◆ Work instruction
Every record must appear in the response exactly as given.

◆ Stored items
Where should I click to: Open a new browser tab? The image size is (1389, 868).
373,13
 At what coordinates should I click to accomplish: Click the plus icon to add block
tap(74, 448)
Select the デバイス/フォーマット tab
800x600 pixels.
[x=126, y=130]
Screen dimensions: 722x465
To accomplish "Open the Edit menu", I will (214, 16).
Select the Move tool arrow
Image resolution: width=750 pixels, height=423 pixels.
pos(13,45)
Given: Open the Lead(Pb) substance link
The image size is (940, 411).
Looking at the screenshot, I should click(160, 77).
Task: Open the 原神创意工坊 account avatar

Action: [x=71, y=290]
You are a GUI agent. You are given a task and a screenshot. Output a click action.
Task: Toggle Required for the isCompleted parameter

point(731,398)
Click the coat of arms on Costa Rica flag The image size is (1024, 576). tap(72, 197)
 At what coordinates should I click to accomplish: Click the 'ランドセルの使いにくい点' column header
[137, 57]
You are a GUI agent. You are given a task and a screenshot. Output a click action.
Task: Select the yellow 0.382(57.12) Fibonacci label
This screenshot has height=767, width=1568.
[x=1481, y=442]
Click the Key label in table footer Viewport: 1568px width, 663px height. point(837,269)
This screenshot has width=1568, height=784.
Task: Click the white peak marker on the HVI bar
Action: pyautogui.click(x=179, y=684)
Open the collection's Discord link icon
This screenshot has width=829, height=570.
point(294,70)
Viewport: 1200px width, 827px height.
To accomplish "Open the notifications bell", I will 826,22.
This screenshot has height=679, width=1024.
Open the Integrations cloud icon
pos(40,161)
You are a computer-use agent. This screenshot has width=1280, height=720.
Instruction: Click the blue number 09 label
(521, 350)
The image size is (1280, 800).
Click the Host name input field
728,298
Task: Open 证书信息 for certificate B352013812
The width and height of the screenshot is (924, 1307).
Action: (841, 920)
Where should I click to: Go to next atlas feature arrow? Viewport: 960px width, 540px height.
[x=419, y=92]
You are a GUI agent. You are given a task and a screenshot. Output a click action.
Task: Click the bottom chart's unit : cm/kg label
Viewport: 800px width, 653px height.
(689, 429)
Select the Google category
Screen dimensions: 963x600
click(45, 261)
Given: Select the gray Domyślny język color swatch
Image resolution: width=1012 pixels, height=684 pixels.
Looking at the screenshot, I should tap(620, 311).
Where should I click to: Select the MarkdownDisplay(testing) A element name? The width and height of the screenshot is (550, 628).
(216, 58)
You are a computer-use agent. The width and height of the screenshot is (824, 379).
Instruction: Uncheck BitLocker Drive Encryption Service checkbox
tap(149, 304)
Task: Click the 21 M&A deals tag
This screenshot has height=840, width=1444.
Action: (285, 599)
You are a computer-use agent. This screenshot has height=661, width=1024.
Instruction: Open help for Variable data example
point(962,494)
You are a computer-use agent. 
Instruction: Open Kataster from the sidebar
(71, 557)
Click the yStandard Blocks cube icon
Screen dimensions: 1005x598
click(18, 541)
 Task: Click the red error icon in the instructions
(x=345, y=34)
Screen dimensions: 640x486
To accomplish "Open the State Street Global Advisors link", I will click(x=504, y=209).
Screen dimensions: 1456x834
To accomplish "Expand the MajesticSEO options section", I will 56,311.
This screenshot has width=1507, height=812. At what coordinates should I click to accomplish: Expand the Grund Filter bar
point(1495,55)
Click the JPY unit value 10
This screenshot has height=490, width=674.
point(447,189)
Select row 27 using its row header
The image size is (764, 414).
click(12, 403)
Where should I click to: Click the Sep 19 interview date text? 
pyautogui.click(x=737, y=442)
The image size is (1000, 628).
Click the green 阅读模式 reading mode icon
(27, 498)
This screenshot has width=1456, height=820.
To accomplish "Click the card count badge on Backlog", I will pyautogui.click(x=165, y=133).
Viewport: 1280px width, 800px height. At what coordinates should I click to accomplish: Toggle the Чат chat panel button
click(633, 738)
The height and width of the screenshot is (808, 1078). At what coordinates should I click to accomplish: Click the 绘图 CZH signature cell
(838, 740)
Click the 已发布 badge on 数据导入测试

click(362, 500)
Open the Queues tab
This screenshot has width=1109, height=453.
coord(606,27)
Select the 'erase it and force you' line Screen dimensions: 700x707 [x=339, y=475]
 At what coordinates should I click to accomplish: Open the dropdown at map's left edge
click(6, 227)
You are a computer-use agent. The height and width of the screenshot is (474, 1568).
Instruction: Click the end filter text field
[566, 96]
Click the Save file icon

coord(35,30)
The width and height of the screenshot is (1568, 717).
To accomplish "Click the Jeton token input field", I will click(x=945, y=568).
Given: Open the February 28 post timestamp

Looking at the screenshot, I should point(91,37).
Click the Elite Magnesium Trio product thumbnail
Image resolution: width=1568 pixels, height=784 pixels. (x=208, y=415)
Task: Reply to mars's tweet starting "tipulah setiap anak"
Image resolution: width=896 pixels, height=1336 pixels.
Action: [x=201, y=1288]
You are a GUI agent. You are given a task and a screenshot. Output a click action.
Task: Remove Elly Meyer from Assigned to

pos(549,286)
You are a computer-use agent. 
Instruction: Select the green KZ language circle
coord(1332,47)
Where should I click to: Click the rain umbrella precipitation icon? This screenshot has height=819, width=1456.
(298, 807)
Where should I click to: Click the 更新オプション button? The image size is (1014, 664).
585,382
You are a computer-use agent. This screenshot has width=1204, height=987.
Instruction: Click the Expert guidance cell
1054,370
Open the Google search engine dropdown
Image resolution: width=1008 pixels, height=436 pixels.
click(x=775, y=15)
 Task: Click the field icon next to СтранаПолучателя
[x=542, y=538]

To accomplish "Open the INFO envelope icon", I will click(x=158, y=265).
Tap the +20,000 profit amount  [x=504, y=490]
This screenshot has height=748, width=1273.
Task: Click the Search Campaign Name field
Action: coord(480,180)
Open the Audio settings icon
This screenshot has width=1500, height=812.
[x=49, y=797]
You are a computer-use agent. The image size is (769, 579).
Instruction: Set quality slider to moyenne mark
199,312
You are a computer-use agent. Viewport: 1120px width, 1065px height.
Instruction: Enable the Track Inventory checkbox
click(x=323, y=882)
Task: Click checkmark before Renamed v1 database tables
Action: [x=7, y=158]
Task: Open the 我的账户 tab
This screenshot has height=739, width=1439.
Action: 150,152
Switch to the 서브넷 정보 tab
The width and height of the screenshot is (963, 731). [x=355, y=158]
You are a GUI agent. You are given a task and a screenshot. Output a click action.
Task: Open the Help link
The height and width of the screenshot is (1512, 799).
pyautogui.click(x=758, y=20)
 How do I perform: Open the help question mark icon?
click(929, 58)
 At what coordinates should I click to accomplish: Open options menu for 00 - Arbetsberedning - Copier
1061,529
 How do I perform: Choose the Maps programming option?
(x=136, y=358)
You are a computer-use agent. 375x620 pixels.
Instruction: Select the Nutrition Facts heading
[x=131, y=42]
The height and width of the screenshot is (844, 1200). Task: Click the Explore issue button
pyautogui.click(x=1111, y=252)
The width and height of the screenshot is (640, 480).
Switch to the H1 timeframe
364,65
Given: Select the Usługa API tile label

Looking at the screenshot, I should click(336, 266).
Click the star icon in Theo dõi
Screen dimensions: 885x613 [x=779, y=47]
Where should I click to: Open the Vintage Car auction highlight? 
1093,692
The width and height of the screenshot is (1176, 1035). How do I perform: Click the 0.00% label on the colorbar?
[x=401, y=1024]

◆ Output of the task
Where should I click to: Open a new browser tab? The image size is (1389, 868).
373,13
 At what coordinates should I click to accomplish: Click the plus icon to add block
tap(74, 448)
Select the デバイス/フォーマット tab
800x600 pixels.
[x=126, y=130]
Screen dimensions: 722x465
To accomplish "Open the Edit menu", I will (214, 16).
Select the Move tool arrow
Image resolution: width=750 pixels, height=423 pixels.
pos(13,45)
Given: Open the Lead(Pb) substance link
The image size is (940, 411).
Looking at the screenshot, I should click(160, 77).
Task: Open the 原神创意工坊 account avatar

Action: [x=71, y=290]
You are a GUI agent. You are given a task and a screenshot. Output a click action.
Task: Toggle Required for the isCompleted parameter

point(731,398)
Click the coat of arms on Costa Rica flag The image size is (1024, 576). tap(72, 197)
 At what coordinates should I click to accomplish: Click the 'ランドセルの使いにくい点' column header
[137, 57]
You are a GUI agent. You are given a task and a screenshot. Output a click action.
Task: Select the yellow 0.382(57.12) Fibonacci label
This screenshot has height=767, width=1568.
[x=1481, y=442]
Click the Key label in table footer Viewport: 1568px width, 663px height. point(837,269)
This screenshot has width=1568, height=784.
Task: Click the white peak marker on the HVI bar
Action: pyautogui.click(x=179, y=684)
Open the collection's Discord link icon
This screenshot has width=829, height=570.
point(294,70)
Viewport: 1200px width, 827px height.
To accomplish "Open the notifications bell", I will 826,22.
This screenshot has height=679, width=1024.
Open the Integrations cloud icon
pos(40,161)
You are a computer-use agent. This screenshot has width=1280, height=720.
Instruction: Click the blue number 09 label
(521, 350)
The image size is (1280, 800).
Click the Host name input field
728,298
Task: Open 证书信息 for certificate B352013812
The width and height of the screenshot is (924, 1307).
Action: (841, 920)
Where should I click to: Go to next atlas feature arrow? Viewport: 960px width, 540px height.
[x=419, y=92]
You are a GUI agent. You are given a task and a screenshot. Output a click action.
Task: Click the bottom chart's unit : cm/kg label
Viewport: 800px width, 653px height.
(689, 429)
Select the Google category
Screen dimensions: 963x600
click(45, 261)
Given: Select the gray Domyślny język color swatch
Image resolution: width=1012 pixels, height=684 pixels.
Looking at the screenshot, I should tap(620, 311).
Where should I click to: Select the MarkdownDisplay(testing) A element name? The width and height of the screenshot is (550, 628).
(216, 58)
You are a computer-use agent. The width and height of the screenshot is (824, 379).
Instruction: Uncheck BitLocker Drive Encryption Service checkbox
tap(149, 304)
Task: Click the 21 M&A deals tag
This screenshot has height=840, width=1444.
Action: (285, 599)
You are a computer-use agent. This screenshot has height=661, width=1024.
Instruction: Open help for Variable data example
point(962,494)
You are a computer-use agent. 
Instruction: Open Kataster from the sidebar
(71, 557)
Click the yStandard Blocks cube icon
Screen dimensions: 1005x598
click(18, 541)
 Task: Click the red error icon in the instructions
(x=345, y=34)
Screen dimensions: 640x486
To accomplish "Open the State Street Global Advisors link", I will click(x=504, y=209).
Screen dimensions: 1456x834
To accomplish "Expand the MajesticSEO options section", I will 56,311.
This screenshot has width=1507, height=812. At what coordinates should I click to accomplish: Expand the Grund Filter bar
point(1495,55)
Click the JPY unit value 10
This screenshot has height=490, width=674.
point(447,189)
Select row 27 using its row header
The image size is (764, 414).
click(12, 403)
Where should I click to: Click the Sep 19 interview date text? 
pyautogui.click(x=737, y=442)
The image size is (1000, 628).
Click the green 阅读模式 reading mode icon
(27, 498)
This screenshot has width=1456, height=820.
To accomplish "Click the card count badge on Backlog", I will pyautogui.click(x=165, y=133).
Viewport: 1280px width, 800px height. At what coordinates should I click to accomplish: Toggle the Чат chat panel button
click(633, 738)
The height and width of the screenshot is (808, 1078). At what coordinates should I click to accomplish: Click the 绘图 CZH signature cell
(838, 740)
Click the 已发布 badge on 数据导入测试

click(362, 500)
Open the Queues tab
This screenshot has width=1109, height=453.
coord(606,27)
Select the 'erase it and force you' line Screen dimensions: 700x707 [x=339, y=475]
 At what coordinates should I click to accomplish: Open the dropdown at map's left edge
click(6, 227)
You are a computer-use agent. The height and width of the screenshot is (474, 1568).
Instruction: Click the end filter text field
[566, 96]
Click the Save file icon

coord(35,30)
The width and height of the screenshot is (1568, 717).
To accomplish "Click the Jeton token input field", I will click(x=945, y=568).
Given: Open the February 28 post timestamp

Looking at the screenshot, I should point(91,37).
Click the Elite Magnesium Trio product thumbnail
Image resolution: width=1568 pixels, height=784 pixels. (x=208, y=415)
Task: Reply to mars's tweet starting "tipulah setiap anak"
Image resolution: width=896 pixels, height=1336 pixels.
Action: [x=201, y=1288]
You are a GUI agent. You are given a task and a screenshot. Output a click action.
Task: Remove Elly Meyer from Assigned to

pos(549,286)
You are a computer-use agent. 
Instruction: Select the green KZ language circle
coord(1332,47)
Where should I click to: Click the rain umbrella precipitation icon? This screenshot has height=819, width=1456.
(298, 807)
Where should I click to: Click the 更新オプション button? The image size is (1014, 664).
585,382
You are a computer-use agent. This screenshot has width=1204, height=987.
Instruction: Click the Expert guidance cell
1054,370
Open the Google search engine dropdown
Image resolution: width=1008 pixels, height=436 pixels.
click(x=775, y=15)
 Task: Click the field icon next to СтранаПолучателя
[x=542, y=538]

To accomplish "Open the INFO envelope icon", I will click(x=158, y=265).
Tap the +20,000 profit amount  [x=504, y=490]
This screenshot has height=748, width=1273.
Task: Click the Search Campaign Name field
Action: coord(480,180)
Open the Audio settings icon
This screenshot has width=1500, height=812.
[x=49, y=797]
You are a computer-use agent. The image size is (769, 579).
Instruction: Set quality slider to moyenne mark
199,312
You are a computer-use agent. Viewport: 1120px width, 1065px height.
Instruction: Enable the Track Inventory checkbox
click(x=323, y=882)
Task: Click checkmark before Renamed v1 database tables
Action: [x=7, y=158]
Task: Open the 我的账户 tab
This screenshot has height=739, width=1439.
Action: 150,152
Switch to the 서브넷 정보 tab
The width and height of the screenshot is (963, 731). [x=355, y=158]
You are a GUI agent. You are given a task and a screenshot. Output a click action.
Task: Open the Help link
The height and width of the screenshot is (1512, 799).
pyautogui.click(x=758, y=20)
 How do I perform: Open the help question mark icon?
click(929, 58)
 At what coordinates should I click to accomplish: Open options menu for 00 - Arbetsberedning - Copier
1061,529
 How do I perform: Choose the Maps programming option?
(x=136, y=358)
You are a computer-use agent. 375x620 pixels.
Instruction: Select the Nutrition Facts heading
[x=131, y=42]
The height and width of the screenshot is (844, 1200). Task: Click the Explore issue button
pyautogui.click(x=1111, y=252)
The width and height of the screenshot is (640, 480).
Switch to the H1 timeframe
364,65
Given: Select the Usługa API tile label

Looking at the screenshot, I should click(336, 266).
Click the star icon in Theo dõi
Screen dimensions: 885x613 [x=779, y=47]
Where should I click to: Open the Vintage Car auction highlight? 
1093,692
The width and height of the screenshot is (1176, 1035). How do I perform: Click the 0.00% label on the colorbar?
[x=401, y=1024]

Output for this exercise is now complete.